Coughing in Cats
Do cats cough?
Cats do cough but not as often as other animals. Retching or gagging is often confused with a cough. A cough is an expiratory effort producing a sudden, noisy expulsion of air from the lungs. It is usually stimulated by an irritation or inflammation of the mucous membrane lining of the windpipe (trachea), bronchi or bronchioles in the lungs in an effort to expel some foreign material or accumulated inflammatory secretion or exudate. Bouts of coughing may end with a retch and even bringing up of stomach contents.
What causes cats to cough?
In cats, coughing is most often a sign of an inflammatory problem affecting the lower respiratory tract, especially some form of bronchitis. This inflammation will often be from infection particularly with viruses such as Feline Viral Rhinotracheitis or bacteria such as Bordetella. Parasitic worms may be responsible in a few cases. Allergies of various origins may also cause coughing. Cats can cough for a variety of other reasons, including the presence of foreign material within the airway (e.g. pieces of inhaled grass), or irritation from inhaled liquids or gases. Chest tumors (cancer) can occasionally cause coughing. Coughing is rarely associated with heart disease in cats.
Coughing can also be seen with upper respiratory tract disease when irritation or inflammation affects the larynx or trachea, or a disease in the nose that results in excessive secretions draining into the larynx and trachea, causing irritation and coughing.
When does a coughing cat need veterinary attention?
It is normal for all cats to cough occasionally, and provided that the cat is maintaining good health and the cough is not productive (not resulting in the production of phlegm or sputum), veterinary attention is not indicated. However, if the cough persists for more than a few days, is severe, productive, or if the cat appears sick and losing weight, you should consult your veterinarian.
How is the cause of a cat’s cough diagnosed?

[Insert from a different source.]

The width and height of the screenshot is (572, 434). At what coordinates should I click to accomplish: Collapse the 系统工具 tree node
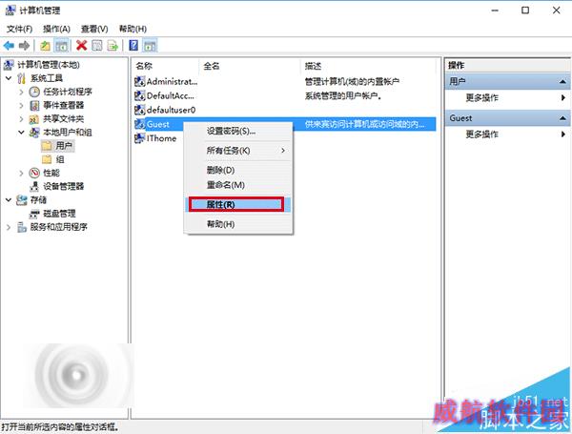coord(9,78)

Because most cases of coughing are associated with other signs of respiratory infection, an intensive initial work up may not be required.However, if the cough is severe or if it has been present for some time, then further investigation may be needed. Careful recollection by the owner of the onset of the problem and its progression, any changes in the environment, or any other signs of illness in the cat, will be important. The clinical work-up may include blood tests, laboratory cultures of a wash sample from the lower respiratory tract, endoscopic examination and radiography. The cat may be given a sedative for some of these procedures.
How will the cough be treated?
Treatment depends on the diagnosis. Symptomatic treatment with decongestant medicines may be helpful in mild cases. In the case of viral with secondary bacterial infection or primary bacterial infection, antibiotics will likely provide rapid improvement. Do not stop the treatment once the cat seems better. Complete the medication as prescribed otherwise the infection may return and be more difficult to treat.
If the coughing is a more chronic problem (i.e. has been present for one to two months), there may be permanent damage to the mucous membrane surfaces such that they are not capable of healing. In these cases, infections may be recurrent. Targeted supplements that improve mucous membrane repair or act as immune stimulants may be helpful. Anti-inflammatory drugs may be used to suppress the inflammation particularly if there is an allergic basis and the allergen cannot be found and removed from the cat’s environment. In the case of certain types of cancer, chemotherapy may be an option.